Item-locating records
• • • • •

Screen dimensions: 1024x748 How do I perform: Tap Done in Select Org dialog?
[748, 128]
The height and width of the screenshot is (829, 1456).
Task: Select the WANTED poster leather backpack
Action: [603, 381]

• • • • •

Exercise instructions: Rewrite the data above with "dialog" changed to "window", leaving every other part as it is.

Solution to this task:
Screen dimensions: 1024x748 How do I perform: Tap Done in Select Org window?
[748, 128]
The height and width of the screenshot is (829, 1456).
Task: Select the WANTED poster leather backpack
Action: [603, 381]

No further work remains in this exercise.